Virginia Cooperative Extension is educating citizens about the benefits of planting and maintaining home vegetable gardens.

“Our goal is education,” said Sheri Dorn, an agriculture and natural resources Extension agent for Roanoke County. “We want to teach people not only how to grow vegetables, but how to do it in a sustainable way.”

Virginia Cooperative Extension’s Roanoke County Office is one of many across the state teaching entire communities about the value of homegrown foods. For example, the office has a 4-H garden project, implemented by Master Gardener volunteers, that teaches fourth graders how to grow their own vegetables.

Dorn also hosted a “Vegetables for Victory” garden challenge, which invited Roanoke families to grow backyard vegetable gardens similar to those grown during World War II.
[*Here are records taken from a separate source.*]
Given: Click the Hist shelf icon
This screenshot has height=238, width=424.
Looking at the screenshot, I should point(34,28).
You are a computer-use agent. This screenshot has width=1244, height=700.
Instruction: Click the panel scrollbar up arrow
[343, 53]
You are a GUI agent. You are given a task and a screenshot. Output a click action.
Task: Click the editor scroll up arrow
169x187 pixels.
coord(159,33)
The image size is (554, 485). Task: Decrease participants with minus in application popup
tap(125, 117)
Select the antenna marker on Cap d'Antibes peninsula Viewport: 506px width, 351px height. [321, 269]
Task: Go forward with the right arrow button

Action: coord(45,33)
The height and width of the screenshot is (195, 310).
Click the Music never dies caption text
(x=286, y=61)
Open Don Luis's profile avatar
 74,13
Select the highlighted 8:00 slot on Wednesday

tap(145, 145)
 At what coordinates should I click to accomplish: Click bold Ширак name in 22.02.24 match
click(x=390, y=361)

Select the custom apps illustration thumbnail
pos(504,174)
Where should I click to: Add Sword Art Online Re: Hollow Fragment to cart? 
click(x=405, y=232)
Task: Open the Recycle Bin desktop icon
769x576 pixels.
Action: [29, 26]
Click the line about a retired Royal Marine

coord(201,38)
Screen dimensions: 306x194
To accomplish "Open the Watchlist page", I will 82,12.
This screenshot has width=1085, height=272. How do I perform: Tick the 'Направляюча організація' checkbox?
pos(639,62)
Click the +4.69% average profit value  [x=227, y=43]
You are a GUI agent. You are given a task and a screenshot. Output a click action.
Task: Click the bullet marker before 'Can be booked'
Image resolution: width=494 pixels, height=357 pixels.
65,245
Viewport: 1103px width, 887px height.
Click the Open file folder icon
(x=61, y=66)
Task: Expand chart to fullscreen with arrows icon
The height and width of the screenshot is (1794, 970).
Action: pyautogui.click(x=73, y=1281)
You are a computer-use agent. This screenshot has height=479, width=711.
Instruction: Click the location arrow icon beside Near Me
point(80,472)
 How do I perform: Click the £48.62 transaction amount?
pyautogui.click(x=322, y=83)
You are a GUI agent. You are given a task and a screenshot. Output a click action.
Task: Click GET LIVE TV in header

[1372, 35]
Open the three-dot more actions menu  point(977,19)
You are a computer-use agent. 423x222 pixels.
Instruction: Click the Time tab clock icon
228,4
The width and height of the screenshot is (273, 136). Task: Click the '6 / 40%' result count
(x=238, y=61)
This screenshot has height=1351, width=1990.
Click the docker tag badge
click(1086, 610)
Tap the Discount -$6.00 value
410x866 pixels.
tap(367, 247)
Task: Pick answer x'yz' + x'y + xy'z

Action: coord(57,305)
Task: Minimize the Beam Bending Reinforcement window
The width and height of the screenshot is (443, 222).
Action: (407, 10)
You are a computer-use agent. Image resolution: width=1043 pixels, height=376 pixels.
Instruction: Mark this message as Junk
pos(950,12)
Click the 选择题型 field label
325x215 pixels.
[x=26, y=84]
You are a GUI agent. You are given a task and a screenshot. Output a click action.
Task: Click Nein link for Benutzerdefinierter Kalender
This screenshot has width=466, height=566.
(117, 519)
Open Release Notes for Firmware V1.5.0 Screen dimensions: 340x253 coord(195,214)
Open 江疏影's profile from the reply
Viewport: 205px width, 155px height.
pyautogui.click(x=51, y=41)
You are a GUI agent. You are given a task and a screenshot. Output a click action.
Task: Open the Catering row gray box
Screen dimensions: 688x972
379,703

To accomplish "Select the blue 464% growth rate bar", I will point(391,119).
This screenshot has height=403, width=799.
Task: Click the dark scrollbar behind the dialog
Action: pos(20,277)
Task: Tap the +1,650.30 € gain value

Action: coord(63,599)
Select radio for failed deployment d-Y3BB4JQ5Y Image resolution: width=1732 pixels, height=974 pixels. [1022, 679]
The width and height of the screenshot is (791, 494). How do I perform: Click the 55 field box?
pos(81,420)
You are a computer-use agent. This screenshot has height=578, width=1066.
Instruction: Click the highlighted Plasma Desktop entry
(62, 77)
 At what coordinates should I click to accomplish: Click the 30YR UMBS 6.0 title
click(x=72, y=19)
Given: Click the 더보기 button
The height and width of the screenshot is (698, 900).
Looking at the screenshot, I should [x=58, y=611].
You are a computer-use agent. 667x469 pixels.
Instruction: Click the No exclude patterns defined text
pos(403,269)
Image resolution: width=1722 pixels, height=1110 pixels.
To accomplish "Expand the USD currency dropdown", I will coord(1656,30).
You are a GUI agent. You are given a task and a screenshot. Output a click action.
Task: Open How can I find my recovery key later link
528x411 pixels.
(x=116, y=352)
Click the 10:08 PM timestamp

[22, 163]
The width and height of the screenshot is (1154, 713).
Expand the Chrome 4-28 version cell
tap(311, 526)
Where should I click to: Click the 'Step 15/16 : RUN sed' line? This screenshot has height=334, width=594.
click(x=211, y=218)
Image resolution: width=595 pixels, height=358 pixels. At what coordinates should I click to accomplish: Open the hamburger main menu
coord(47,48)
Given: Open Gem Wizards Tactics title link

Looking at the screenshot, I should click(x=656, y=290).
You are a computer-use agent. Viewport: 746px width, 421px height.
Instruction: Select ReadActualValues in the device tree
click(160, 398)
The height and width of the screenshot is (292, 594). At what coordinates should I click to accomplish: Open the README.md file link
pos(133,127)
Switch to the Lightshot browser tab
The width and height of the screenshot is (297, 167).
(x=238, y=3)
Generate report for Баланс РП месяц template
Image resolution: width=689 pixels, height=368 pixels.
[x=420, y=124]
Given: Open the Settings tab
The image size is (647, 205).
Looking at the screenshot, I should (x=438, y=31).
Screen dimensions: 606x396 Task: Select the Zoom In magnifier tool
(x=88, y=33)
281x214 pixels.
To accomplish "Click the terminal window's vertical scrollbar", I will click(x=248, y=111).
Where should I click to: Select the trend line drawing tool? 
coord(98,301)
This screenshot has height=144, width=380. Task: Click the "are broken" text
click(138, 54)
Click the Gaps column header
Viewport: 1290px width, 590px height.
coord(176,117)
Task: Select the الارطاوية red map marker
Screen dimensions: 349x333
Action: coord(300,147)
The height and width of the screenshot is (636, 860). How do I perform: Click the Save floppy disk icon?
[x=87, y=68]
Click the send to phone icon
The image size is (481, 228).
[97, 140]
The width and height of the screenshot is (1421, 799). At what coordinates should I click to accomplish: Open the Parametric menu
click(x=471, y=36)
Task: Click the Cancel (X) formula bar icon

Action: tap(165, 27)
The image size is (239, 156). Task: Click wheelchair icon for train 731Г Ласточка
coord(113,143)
In Henrico County, Extension agents have worked for almost two years to educate communities in the Richmond area about the benefits of growing and eating their own produce. Agriculture and natural resources Extension agent Lisa Sanderson, along with Jonah Fogel, a community viability area specialist for Extension’s Northeast District, and other agents in Henrico and Goochland counties teamed up to work on Shalom Farms. The United Methodist Urban Ministries of Richmond initiated this joint project to help families with limited resources learn how to grow food, eat healthfully, and build strong neighborhoods.

“In the area we are currently targeting – Hillside Court in southern Richmond – there are 448 units of housing for limited-resource families, 408 of which are headed by women, most of whom have kids. Three-quarters of the residents are unemployed,” Fogel explained.

Fogel wants to teach parents and children about growing and preserving their own vegetables, and consequently, improving their nutrition. “Growing your own produce is about uniting with neighbors and getting to know one another, which is invaluable in communities where crime is a problem,” he said. “When you know and trust your neighbor, you build relationships. Gardening provides an opportunity for this to happen.”

Dorn, Sanderson, and Fogel say they believe efforts like these will ultimately stimulate the economy by increasing the number of food-based business startups.

“The benefits to the economy locally are plentiful. If you have an industry that uses land for growing fruits and vegetables, there are jobs that are created, and of course, if you have a profitable farm, there will be employment opportunities,” said Dorn, who added that the local food movement has the potential to keep land in agricultural use that would otherwise be turned over for residential or commercial development.